Jean Vanier writes this in Becoming Human, a book I have been reading – and have been repeatedly moved by – during my time here in New York City. It has been two weeks in the city and two weeks since I have begun my internship with Arts & Minds. To give some background, Arts & Minds is a program that aims to weave art into the lives of people living with dementia and their caregivers. Throughout the week, I attend a range of programs at a set of different museums in New York City. With each program, I am receiving answers to new questions. “How well does paint work on pieces of tin foil? Which train do I take to get to the Metropolitan?” I am confronting bigger questions, as well, like “How does dementia impact individuals?” In my interactions with people of varied ethnicities and backgrounds, I have found there is not a singular answer to that question. Dementia may make an individual more quiet, or more talkative, more sensitive, or more flirty. There are more logistical questions: How loud do I have to speak? Or how much can I say? These are questions that I may be able to get a bit closer to answering with experience and observation.  As an intern, I have the gift of this extended time.

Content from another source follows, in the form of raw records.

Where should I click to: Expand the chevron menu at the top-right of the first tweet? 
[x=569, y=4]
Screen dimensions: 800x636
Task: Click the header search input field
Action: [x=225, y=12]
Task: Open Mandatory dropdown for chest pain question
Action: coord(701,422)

Each Arts and Minds programs follows the same sort of structure. We set up art supplies in the workspace, go over the day’s program, and wait for the attendees to arrive. This is a time for greeting one another, for gauging the energy and days of both the individual with dementia as well as their caregiver. Once we make our way into the gallery space, time is given to observe the art, to question it and to have bigger conversations. Once the conversation in the gallery space is concluded, we go to the studio art space. Everyone has time to create their own work of art. And then everyone has their time to share it. I believe that the beauty of the program is rooted in the way that a voice is granted to each of the participants. Participants, both people with dementia and their caregivers, are often refused a voice; Arts and Minds restores that power to them.

The programs can pose discomfort and I believe that this is where the growth begins. When a person with dementia (PWD as they call it) might be having a difficult day, it is so much easier to look the other way. But what does this do? As Vanier observes, we are afraid to be touched. We are afraid to be tuned into the struggles that another is experiencing, but we are also tuned out of the beauty. Arts & Minds creates a space for both laughter and a space for seriousness. It is allowing me to be touched and encouraging me to question: why is it that we look away in the first place?

While the Arts and Minds programs allow me to get to get closer to new insights, I find myself leaving with more questions than I came with. These questions are not contained to the programs. You see, once I leave the program, I usually take the subway home. On the subway, it is not unusual for people to pass through and ask for money. On the walk home, it is not unusual to pass individuals on the sidewalk who are homeless. In fact, this is quite common. And it’s as if I hear Vanier asking me, “Why are unable to look Lazarus straight in the eye and listen to him?”

In the museum programs, I am able to look individuals in the eye and listen to them. But once I leave, why do I try so hard to look the other way? This is a crucial question to be asked. Vanier comments on the discomfort that people feel in the presence of disability, the fear and avoidance that persists. I am not exempt from this response. Vanier illuminates the beauty in keeping one’s eyes open, upon truly seeing the other, in much the same way that the Arts & Minds program teaches to me. As I move forward in my internship, I hope to seek out encounters and conversations, not only with Arts and Minds participants, but with the bigger community of those living around me in New York City.